In the entries that follow, the first line to write out is the one containing "This screenshot has width=1013, height=709.", and the last is the one containing "Click the Name column header". Reproduce that stretch exactly, with nothing before or after it.

Extracted information:
'''
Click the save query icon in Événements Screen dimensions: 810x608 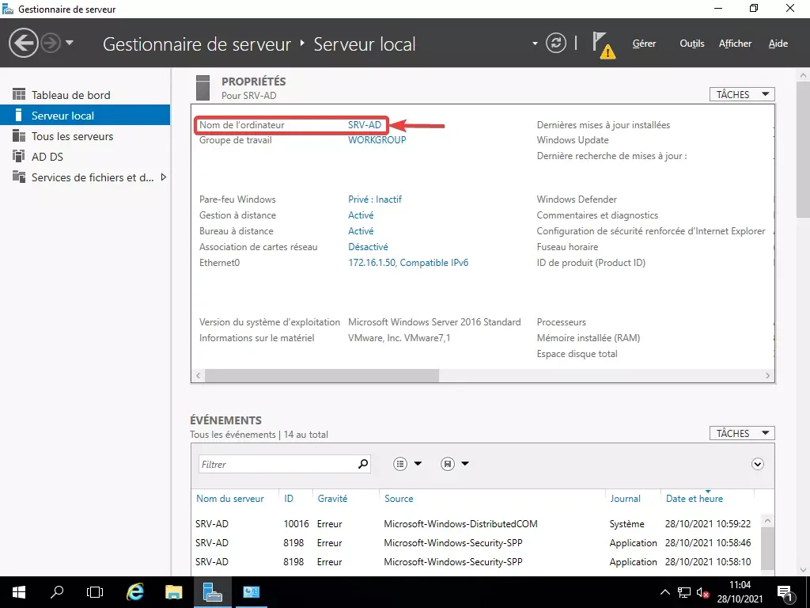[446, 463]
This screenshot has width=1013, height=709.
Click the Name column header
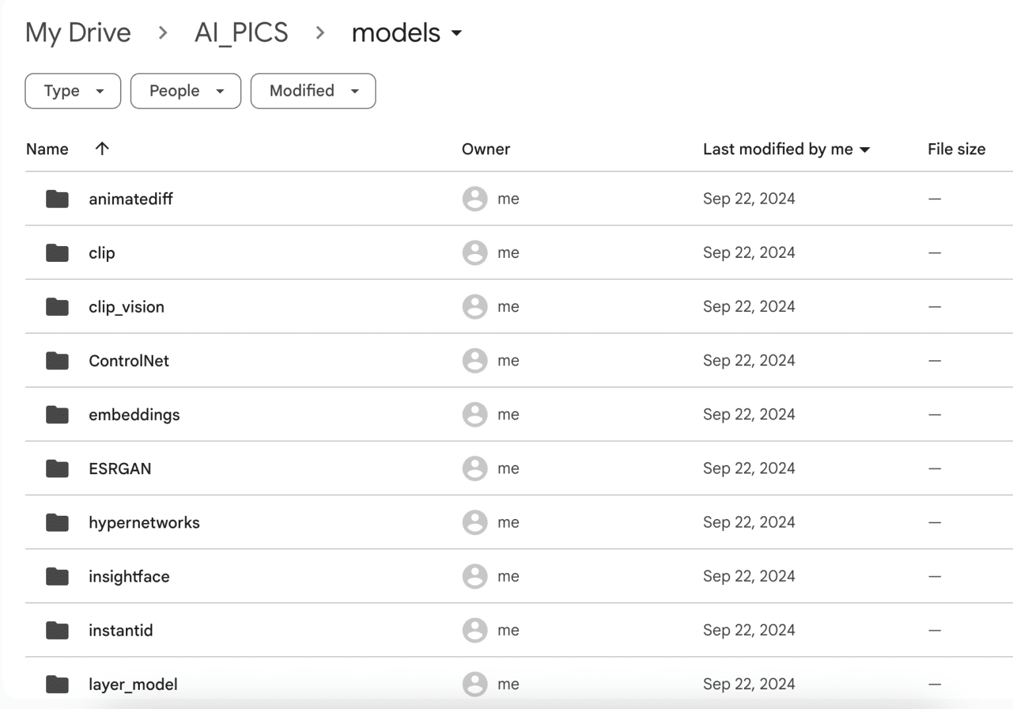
'''
'''
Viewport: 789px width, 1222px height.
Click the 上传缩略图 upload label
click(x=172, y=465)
'''
Reply to the task:
This screenshot has width=1013, height=709.
Click the Name column header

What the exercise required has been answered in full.